Hon David Cunliffe: I seek leave to table a document from the Parliamentary Library showing the departure of New Zealanders for Australia to have reached an all-time high of over 1,000 a week—no doubt the optimism the Minister quotes—
Mr SPEAKER: Order! I wonder how the member possibly saw that last statement to be within the Standing Orders. It is an abuse of the House. The member is perfectly at liberty to seek leave to table a document, but not to make some comment about the Minister. Leave is sought to table that document. Is there any objection? There is objection.
Earthquakes, Canterbury and Christchurch—Offer on Red Zone Properties
5. Hon LIANNE DALZIEL (Labour—Christchurch East) to the Minister for Canterbury Earthquake Recovery: Does he stand by the Prime Minister’s statement that the Government’s offer to insured residential homeowners, whose properties had been red-zoned by the Government, is “incredibly fair”; if so, why?
Hon Lianne Dalziel: Does he share the Prime Minister’s concerns that some residents will be out of pocket by more than $150,000 and will be pointing the finger at the insurers, and if so, what steps has he taken to ensure that people are treated incredibly fairly by their insurers?

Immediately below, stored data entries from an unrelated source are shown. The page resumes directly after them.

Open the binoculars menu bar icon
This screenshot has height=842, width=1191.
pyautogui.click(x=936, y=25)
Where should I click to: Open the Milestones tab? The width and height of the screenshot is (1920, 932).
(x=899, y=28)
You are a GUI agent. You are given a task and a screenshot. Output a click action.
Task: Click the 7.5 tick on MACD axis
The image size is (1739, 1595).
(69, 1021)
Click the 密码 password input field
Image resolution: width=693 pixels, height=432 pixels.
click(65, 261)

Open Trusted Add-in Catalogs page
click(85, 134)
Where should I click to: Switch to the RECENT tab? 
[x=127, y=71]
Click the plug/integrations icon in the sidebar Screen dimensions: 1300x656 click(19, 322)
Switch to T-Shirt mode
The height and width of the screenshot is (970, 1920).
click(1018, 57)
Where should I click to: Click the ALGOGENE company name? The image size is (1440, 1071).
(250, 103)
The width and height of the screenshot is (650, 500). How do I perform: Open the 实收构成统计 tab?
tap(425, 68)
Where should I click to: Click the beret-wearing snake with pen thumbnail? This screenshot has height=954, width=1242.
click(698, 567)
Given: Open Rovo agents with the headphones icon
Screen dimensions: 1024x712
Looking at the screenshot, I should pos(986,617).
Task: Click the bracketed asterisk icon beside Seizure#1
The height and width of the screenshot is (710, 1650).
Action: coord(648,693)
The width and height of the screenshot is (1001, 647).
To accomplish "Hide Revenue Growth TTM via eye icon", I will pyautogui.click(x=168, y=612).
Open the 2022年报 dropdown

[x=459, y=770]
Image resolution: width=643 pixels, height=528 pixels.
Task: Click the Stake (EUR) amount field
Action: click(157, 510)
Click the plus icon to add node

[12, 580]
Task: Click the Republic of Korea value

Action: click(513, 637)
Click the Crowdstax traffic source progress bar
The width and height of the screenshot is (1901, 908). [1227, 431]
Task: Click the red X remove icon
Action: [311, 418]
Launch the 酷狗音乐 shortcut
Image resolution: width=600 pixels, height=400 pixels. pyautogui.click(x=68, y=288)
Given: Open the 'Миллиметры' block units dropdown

Hon GERRY BROWNLEE: The relationship between any policyholders and their insurers is one that can have an arbitration done through the Insurance and Savings Ombudsman. Also, I think as time passes the incentive for insurers to settle those accounts is going to go greater. I raise a point of order, Mr Speaker. I am deeply troubled by this question being raised in the House by this member. My reasons for that is that this member raised in her Address in Reply speech on 15 February a personal concern about how much she was being paid—
Mr SPEAKER: Order! I have heard sufficient of the point of order. An issue in respect of order in the House would be one as to whether the question is in order. This is question time and the only relevant issue is whether questions are in order. This question is in order. Every member has a right to ask questions that are in order. There may be matters that Ministers wish to include in replies, but what the member was just raising is not a matter for a point of order, because the question is in order. The only issue that could be raised could be to suggest that the Speaker had been in error in accepting a question on the Order Paper that was not in order. It is my view as Speaker that the question is in order, and I will uphold the rights of all members to ask questions that are in order.
Hon Lianne Dalziel: I seek the leave of the House to make a personal explanation in respect of my personal situation, being a resident in a red zone in Christchurch.
Mr SPEAKER: Leave is sought for that purpose. Is there any objection? There is no objection.
Hon Lianne Dalziel: I have made no secret to this House or to the public that I am affected by the residential red zone decision made by Cabinet on 23 June last year. That decision has placed in me in a personally difficult position, but I do not believe that it is a conflict of interest for me to raise questions in the House, because I am not the only person who is affected in the way that I have been affected. I am more than happy to table in this House the Government offer to me. I am more than happy to table in the House the offer that the insurance company gave to me last week—well, to me and my husband; it does belong to my husband as well. I am also very happy to explain to people that I have got only 8 weeks left to choose one of the Government’s voluntary offers or they will be withdrawn from me, in a situation where I got my offer from my insurance company only last week, which puts us in a position where we can negotiate with them for the first time for a financial settlement. So the discussion around these issues in respect to a 9-month offer being made to people in the residential red zone has actually stepped into a framework where people do need to understand that not everybody has been given 9 months.
Mr SPEAKER: I thank the honourable member.
Hon Lianne Dalziel: Does he consider the offer is incredibly fair to the Cairns family in Kaiapoi, who would be out of pocket to the tune of $200,000 if they tried to replace what they have now with option 1, and if so, why?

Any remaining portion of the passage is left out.